(Stored data entries)
=== Section Start ===

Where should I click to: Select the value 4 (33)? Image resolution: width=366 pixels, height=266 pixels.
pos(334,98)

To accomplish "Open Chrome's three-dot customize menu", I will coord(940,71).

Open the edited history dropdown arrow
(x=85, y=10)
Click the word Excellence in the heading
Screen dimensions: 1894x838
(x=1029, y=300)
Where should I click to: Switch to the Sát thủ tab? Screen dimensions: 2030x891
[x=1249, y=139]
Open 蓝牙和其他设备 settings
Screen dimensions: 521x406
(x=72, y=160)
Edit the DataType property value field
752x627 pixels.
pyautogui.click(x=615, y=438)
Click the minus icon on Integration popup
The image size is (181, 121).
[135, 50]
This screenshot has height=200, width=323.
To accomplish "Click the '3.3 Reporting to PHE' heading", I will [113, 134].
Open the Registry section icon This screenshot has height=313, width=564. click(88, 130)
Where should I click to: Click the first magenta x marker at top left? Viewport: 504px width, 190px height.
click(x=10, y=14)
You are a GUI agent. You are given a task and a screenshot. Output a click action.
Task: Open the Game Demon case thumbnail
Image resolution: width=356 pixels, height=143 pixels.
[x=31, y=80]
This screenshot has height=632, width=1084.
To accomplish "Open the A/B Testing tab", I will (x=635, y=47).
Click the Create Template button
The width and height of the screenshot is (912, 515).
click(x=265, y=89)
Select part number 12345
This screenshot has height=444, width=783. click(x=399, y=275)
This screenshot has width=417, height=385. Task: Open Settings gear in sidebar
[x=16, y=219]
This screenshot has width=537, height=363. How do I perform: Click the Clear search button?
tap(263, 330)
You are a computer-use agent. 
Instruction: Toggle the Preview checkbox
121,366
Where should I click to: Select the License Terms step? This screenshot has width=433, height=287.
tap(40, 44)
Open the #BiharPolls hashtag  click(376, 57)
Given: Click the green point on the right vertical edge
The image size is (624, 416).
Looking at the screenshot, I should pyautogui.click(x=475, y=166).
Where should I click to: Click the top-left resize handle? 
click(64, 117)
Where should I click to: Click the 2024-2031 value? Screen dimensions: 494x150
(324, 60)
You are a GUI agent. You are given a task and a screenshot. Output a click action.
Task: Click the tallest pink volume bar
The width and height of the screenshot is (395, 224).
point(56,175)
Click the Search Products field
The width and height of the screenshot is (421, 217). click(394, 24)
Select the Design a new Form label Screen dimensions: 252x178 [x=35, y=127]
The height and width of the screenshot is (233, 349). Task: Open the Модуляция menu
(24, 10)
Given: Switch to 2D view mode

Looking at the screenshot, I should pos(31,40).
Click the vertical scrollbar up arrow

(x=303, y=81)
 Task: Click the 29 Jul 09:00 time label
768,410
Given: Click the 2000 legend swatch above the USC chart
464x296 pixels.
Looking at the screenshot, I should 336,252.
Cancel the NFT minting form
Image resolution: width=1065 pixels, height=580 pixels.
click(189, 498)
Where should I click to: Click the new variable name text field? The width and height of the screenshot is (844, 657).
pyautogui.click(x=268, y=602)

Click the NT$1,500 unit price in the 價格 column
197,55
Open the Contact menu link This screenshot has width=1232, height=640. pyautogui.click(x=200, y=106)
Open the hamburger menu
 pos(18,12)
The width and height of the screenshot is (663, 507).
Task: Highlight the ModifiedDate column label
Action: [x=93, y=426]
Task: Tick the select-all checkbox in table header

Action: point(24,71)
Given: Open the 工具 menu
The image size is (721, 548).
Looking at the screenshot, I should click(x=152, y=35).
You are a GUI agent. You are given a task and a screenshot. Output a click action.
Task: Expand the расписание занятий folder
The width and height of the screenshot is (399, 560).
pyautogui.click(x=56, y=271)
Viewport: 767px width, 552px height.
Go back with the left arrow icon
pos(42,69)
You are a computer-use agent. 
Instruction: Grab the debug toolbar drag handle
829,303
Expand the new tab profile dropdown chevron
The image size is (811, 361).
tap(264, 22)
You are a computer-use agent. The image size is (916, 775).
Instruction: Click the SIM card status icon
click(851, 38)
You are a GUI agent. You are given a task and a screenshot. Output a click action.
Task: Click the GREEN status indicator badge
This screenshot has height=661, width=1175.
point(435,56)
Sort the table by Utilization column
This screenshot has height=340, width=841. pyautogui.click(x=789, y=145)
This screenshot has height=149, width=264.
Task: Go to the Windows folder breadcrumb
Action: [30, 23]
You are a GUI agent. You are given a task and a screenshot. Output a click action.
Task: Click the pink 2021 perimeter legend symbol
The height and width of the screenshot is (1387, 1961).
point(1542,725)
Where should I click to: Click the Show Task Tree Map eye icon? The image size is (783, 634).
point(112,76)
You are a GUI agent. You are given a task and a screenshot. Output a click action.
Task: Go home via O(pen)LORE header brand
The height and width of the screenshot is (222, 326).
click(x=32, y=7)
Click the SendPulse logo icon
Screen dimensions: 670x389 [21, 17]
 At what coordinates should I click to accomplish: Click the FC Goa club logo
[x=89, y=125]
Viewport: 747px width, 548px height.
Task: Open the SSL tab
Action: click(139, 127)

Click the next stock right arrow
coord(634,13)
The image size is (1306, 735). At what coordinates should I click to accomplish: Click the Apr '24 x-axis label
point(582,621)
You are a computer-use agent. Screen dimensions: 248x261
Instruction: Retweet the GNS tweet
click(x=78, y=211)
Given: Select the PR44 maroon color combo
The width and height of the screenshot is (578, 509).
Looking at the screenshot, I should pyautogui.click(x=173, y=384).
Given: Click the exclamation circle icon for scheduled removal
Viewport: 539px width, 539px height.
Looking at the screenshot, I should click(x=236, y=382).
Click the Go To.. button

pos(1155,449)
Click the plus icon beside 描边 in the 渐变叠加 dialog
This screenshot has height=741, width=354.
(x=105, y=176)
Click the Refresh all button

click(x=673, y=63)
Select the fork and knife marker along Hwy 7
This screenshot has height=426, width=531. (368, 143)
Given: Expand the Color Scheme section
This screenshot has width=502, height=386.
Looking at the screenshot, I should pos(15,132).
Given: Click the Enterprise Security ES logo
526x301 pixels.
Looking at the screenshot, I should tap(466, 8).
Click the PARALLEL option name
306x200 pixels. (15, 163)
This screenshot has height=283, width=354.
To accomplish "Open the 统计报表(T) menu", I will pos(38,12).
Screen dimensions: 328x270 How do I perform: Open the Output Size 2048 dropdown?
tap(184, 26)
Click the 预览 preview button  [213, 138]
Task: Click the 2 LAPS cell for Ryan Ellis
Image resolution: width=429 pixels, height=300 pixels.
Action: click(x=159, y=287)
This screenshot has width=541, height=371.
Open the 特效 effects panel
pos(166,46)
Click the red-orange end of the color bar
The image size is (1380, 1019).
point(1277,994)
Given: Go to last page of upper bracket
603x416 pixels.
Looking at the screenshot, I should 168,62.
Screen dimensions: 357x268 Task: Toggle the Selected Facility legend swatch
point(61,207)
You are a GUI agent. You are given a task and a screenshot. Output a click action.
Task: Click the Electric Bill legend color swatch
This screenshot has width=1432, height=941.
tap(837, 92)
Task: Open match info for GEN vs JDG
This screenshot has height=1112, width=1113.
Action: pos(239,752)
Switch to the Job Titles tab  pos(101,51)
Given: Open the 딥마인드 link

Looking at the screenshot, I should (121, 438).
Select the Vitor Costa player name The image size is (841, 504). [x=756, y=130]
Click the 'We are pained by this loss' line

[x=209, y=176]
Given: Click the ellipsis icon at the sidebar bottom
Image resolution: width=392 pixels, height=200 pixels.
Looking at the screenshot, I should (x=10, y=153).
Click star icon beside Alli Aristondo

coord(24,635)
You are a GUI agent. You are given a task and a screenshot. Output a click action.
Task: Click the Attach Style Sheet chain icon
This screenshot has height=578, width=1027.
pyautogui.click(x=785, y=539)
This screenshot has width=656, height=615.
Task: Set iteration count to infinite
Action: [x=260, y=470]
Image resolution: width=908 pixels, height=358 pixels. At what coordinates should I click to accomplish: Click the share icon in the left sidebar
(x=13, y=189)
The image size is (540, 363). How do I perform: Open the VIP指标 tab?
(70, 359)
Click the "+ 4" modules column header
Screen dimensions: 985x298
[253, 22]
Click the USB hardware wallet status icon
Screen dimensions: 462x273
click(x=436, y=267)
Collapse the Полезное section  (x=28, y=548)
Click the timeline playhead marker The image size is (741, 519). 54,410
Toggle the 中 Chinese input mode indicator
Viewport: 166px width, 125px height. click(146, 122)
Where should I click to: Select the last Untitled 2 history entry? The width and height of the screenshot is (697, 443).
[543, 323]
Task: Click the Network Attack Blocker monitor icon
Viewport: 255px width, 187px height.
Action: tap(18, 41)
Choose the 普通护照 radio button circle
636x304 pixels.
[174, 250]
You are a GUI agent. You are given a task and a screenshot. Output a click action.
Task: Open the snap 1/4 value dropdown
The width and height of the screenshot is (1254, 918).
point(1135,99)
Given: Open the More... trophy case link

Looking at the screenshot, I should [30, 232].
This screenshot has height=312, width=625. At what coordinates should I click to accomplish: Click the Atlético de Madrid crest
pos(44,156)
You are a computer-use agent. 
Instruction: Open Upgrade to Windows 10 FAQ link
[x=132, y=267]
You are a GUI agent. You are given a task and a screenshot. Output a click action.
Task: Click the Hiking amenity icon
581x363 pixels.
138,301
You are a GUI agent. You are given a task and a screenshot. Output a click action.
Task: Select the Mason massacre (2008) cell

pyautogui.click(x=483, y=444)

=== Section End ===

◆ REQUIRED WORK
Print the lines above from the one with "This screenshot has width=1432, height=941." through the one with "Task: Open the snap 1/4 value dropdown", both included, exactly as written and nothing more.

◆ EXERCISE SOLUTION
This screenshot has width=1432, height=941.
tap(837, 92)
Task: Open match info for GEN vs JDG
This screenshot has height=1112, width=1113.
Action: pos(239,752)
Switch to the Job Titles tab  pos(101,51)
Given: Open the 딥마인드 link

Looking at the screenshot, I should (121, 438).
Select the Vitor Costa player name The image size is (841, 504). [x=756, y=130]
Click the 'We are pained by this loss' line

[x=209, y=176]
Given: Click the ellipsis icon at the sidebar bottom
Image resolution: width=392 pixels, height=200 pixels.
Looking at the screenshot, I should (x=10, y=153).
Click star icon beside Alli Aristondo

coord(24,635)
You are a GUI agent. You are given a task and a screenshot. Output a click action.
Task: Click the Attach Style Sheet chain icon
This screenshot has height=578, width=1027.
pyautogui.click(x=785, y=539)
This screenshot has width=656, height=615.
Task: Set iteration count to infinite
Action: [x=260, y=470]
Image resolution: width=908 pixels, height=358 pixels. At what coordinates should I click to accomplish: Click the share icon in the left sidebar
(x=13, y=189)
The image size is (540, 363). How do I perform: Open the VIP指标 tab?
(70, 359)
Click the "+ 4" modules column header
Screen dimensions: 985x298
[253, 22]
Click the USB hardware wallet status icon
Screen dimensions: 462x273
click(x=436, y=267)
Collapse the Полезное section  (x=28, y=548)
Click the timeline playhead marker The image size is (741, 519). 54,410
Toggle the 中 Chinese input mode indicator
Viewport: 166px width, 125px height. click(146, 122)
Where should I click to: Select the last Untitled 2 history entry? The width and height of the screenshot is (697, 443).
[543, 323]
Task: Click the Network Attack Blocker monitor icon
Viewport: 255px width, 187px height.
Action: tap(18, 41)
Choose the 普通护照 radio button circle
636x304 pixels.
[174, 250]
You are a GUI agent. You are given a task and a screenshot. Output a click action.
Task: Open the snap 1/4 value dropdown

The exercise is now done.